▶ _Exercise requirements_
Go through the listing that follows and report the number of lines with the string "Política" in them, nothing more.

★ ★ ★ ★ ★ ★ ★

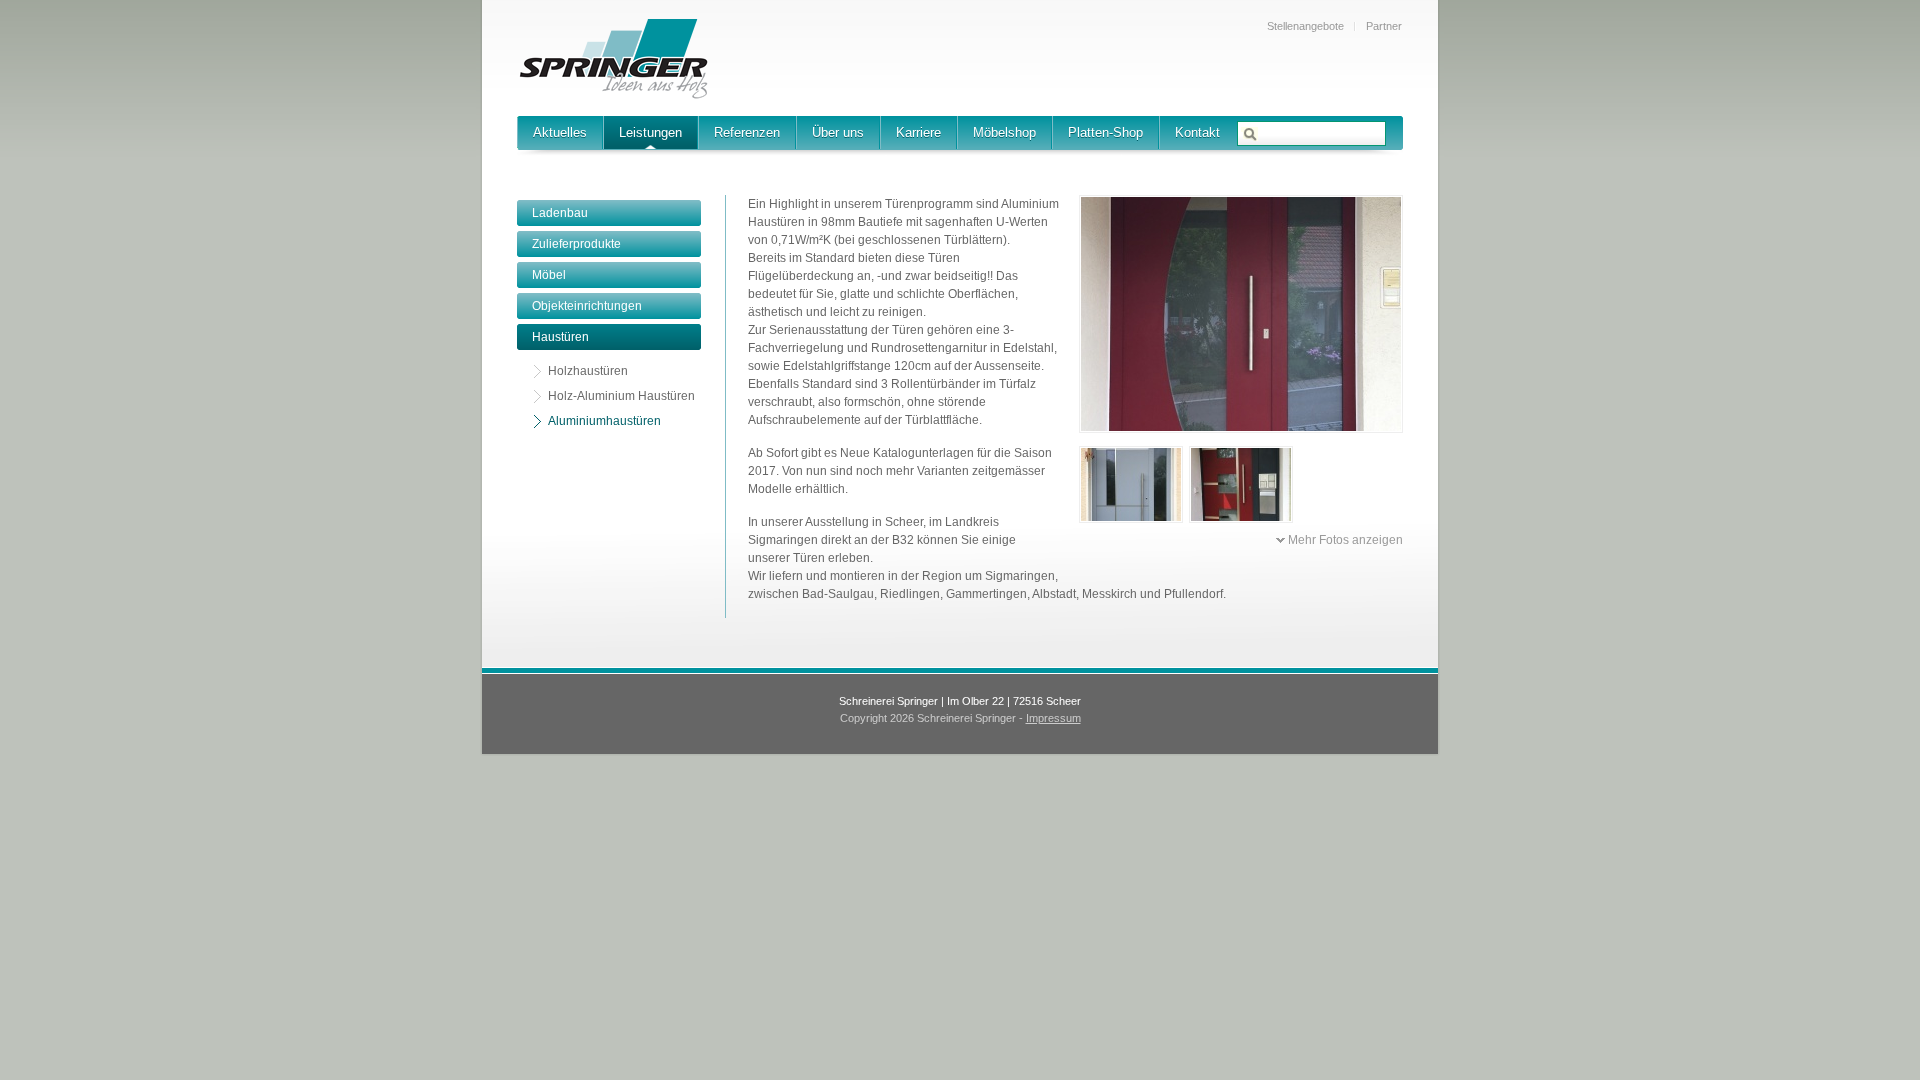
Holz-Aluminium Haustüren (621, 396)
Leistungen (650, 132)
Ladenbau (560, 213)
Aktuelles (560, 132)
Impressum (1053, 718)
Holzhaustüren (588, 371)
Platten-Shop (1105, 132)
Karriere (918, 132)
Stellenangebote (1305, 26)
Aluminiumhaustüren (604, 421)
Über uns (838, 132)
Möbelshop (1004, 132)
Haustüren (560, 337)
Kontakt (1197, 132)
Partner (1384, 26)
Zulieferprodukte (576, 244)
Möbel (549, 275)
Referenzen (747, 132)
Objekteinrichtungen (587, 306)
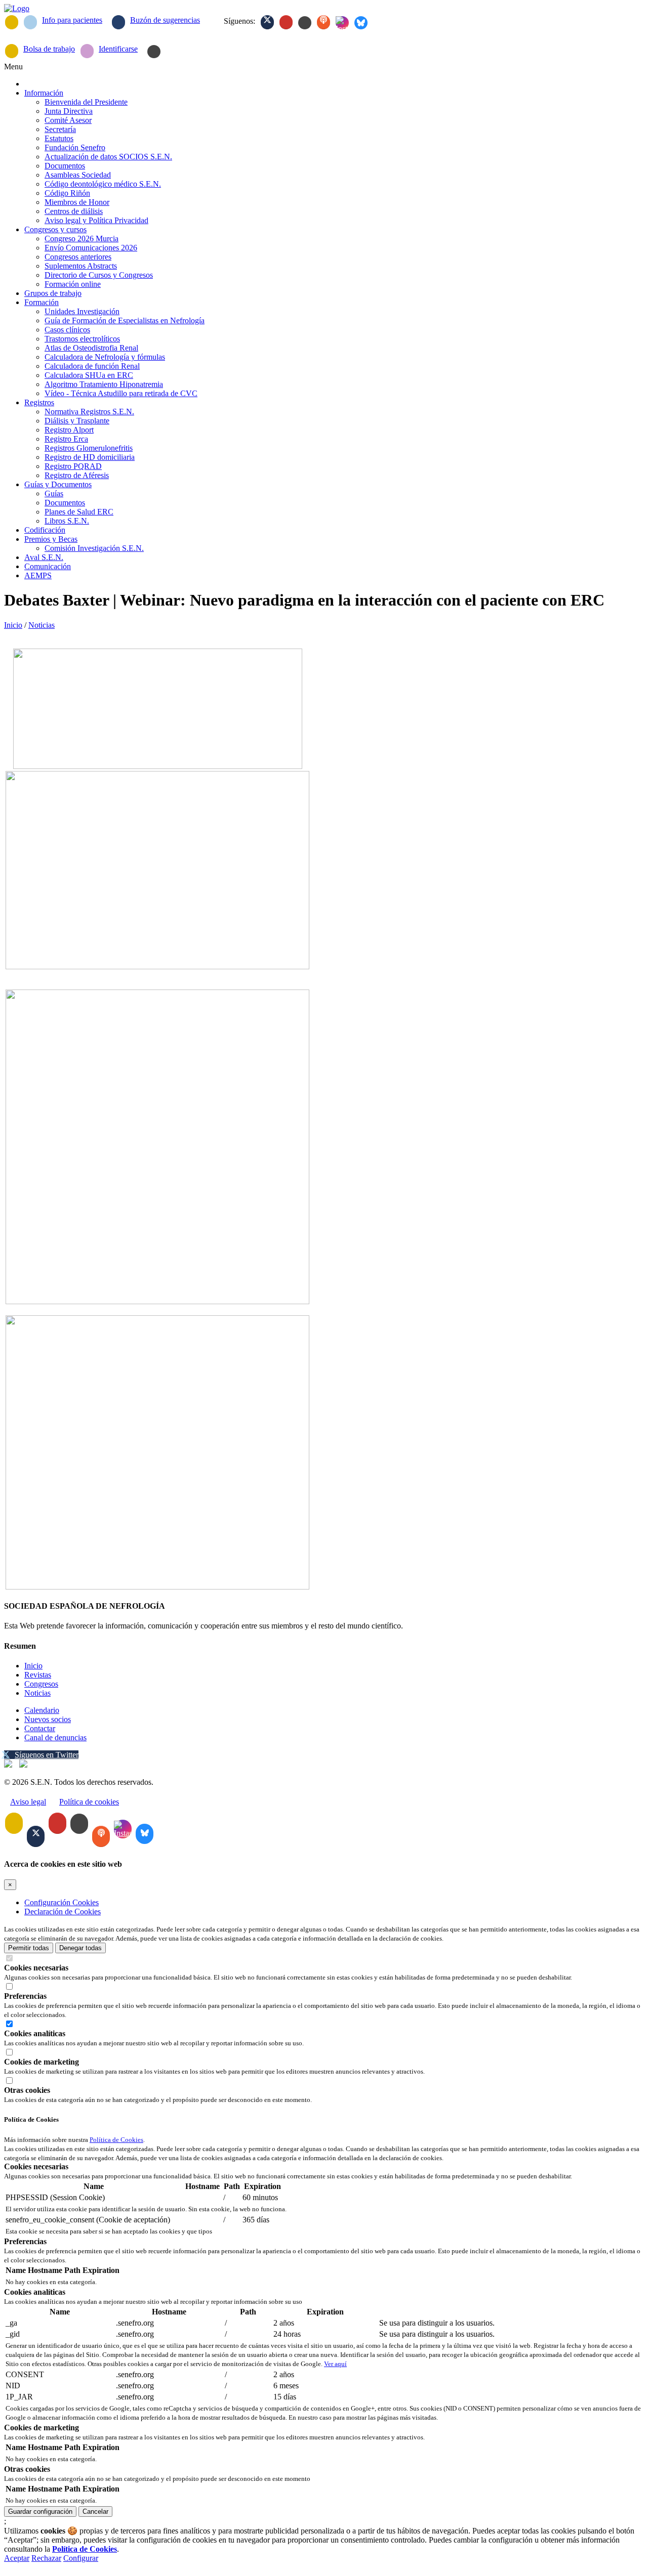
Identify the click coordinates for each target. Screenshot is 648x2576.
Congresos (41, 1684)
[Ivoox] (323, 22)
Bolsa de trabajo (49, 49)
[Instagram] (342, 22)
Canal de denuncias (55, 1737)
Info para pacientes (72, 20)
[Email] (11, 22)
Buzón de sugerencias (165, 20)
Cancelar (95, 2511)
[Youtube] (286, 22)
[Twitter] (267, 22)
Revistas (37, 1674)
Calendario (41, 1710)
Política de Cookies (116, 2139)
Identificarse (118, 49)
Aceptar (16, 2558)
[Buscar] (153, 51)
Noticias (41, 625)
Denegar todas (80, 1948)
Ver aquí (335, 2364)
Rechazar (46, 2558)
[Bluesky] (361, 22)
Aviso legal (28, 1801)
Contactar (39, 1728)
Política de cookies (89, 1801)
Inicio (13, 625)
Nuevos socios (47, 1719)
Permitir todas (28, 1948)
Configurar (80, 2558)
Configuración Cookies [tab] (61, 1902)
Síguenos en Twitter (46, 1754)
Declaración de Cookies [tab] (62, 1911)
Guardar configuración (40, 2511)
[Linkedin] (304, 22)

★ ★ ★ ★ ★ ★ ★

▶ _Finished task_
2